Two years later, however, in 2007, Hrant Dink was assassinated on the doorstep of Agos. His murder was a catalyst: an outpouring of grief, in Istanbul especially, and a sudden realisation of contrition from diaspora intellectuals who had previously sneered at him. But Dink’s death too coincided with the end of Turkey’s liberalisation.

The Current Context

The long process of talks and summits between Turkey and the Armenian Republic between 2007 and 2009 on the tense subject of their shared border and normalised diplomatic relations fell apart at the eleventh hour. The Armenian government was prepared to hive off the genocide question—the price of securing a peaceful existence—until Turkish officials doubled-down on their support for Azerbaijan in their dispute over the territory of Nagorno-Karabagh.

The European Union led the Turkish Republic on, extracting greater and greater concessions even as the hope of Turkish accession was withdrawn, until finally Ankara gave up entirely, lessening the pressure to democratise its institutions. As a result, the Turkish position on the Armenian Genocide, which had been softening in the mid-2000s, grew firm and immovable once again.

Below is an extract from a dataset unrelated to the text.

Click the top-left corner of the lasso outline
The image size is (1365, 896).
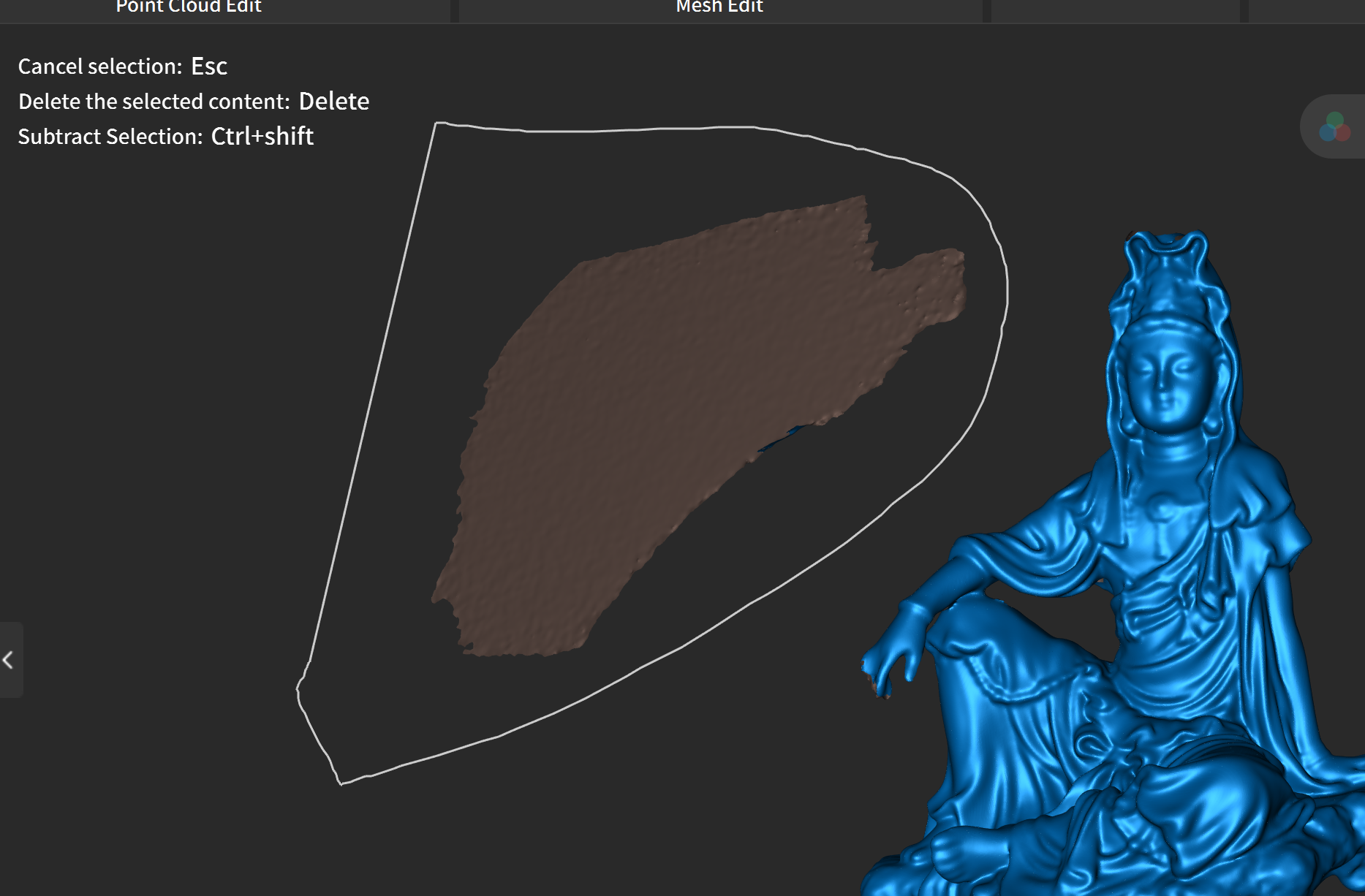(x=436, y=124)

Contrast President Recep Tayyip Erdoğan’s statements in the space of two years. In 2014 he could speak of “shared pain” and “the duty to humanity to … remember the suffering experienced” during the First World War. But by 2016, after Germany’s recognition of the genocide, Erdoğan was insisting that his government’s position “on the Armenian issue is clear from the beginning. We will never accept the accusations of genocide.”

And this is where Turkish policy remains, with the government’s stance even more recalcitrant and impermeable than before, and with hopes of a revival in Turkish democracy looking dimmer every day. After the US House vote in October, Foreign Minister Mevlüt Çavuşoğlu described its passage as a form of “revenge,” a “shameful decision” by those “exploiting history,” a decision that was “null [and] void for our government and people.”

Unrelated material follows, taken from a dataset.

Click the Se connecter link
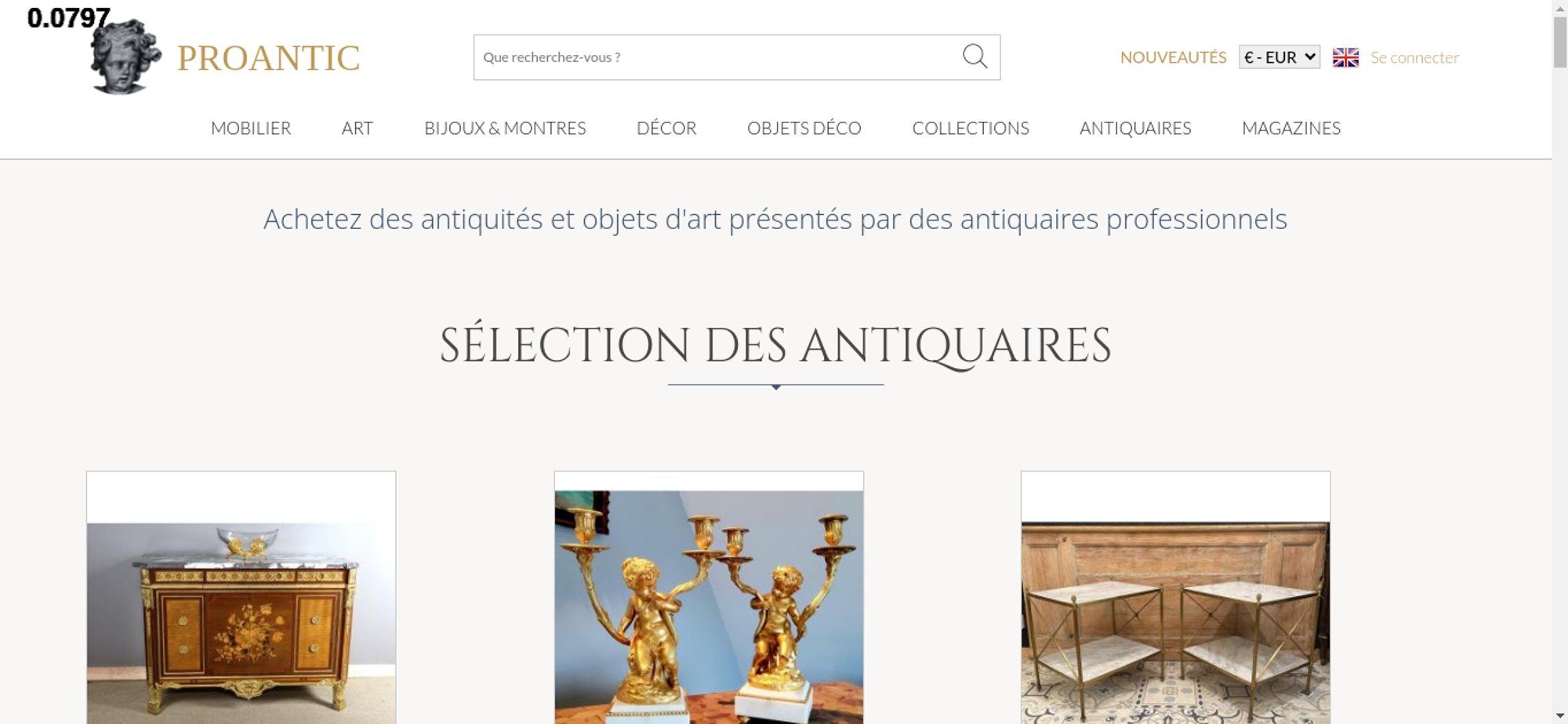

In this light, Hrant Dink’s warning to the Armenian diaspora of more than ten years ago ought to be revisited. “Real success can only be achieved,” he maintained, “not with court decisions or restrictive laws, but with the establishment of environments of debate that will create a change in mentality. … Denial, or recognition, without comprehension will benefit no one.”

 

 

European Eye on Radicalization aims to publish a diversity of perspectives and as such does not endorse the opinions expressed by contributors. The views expressed in this article represent the author alone.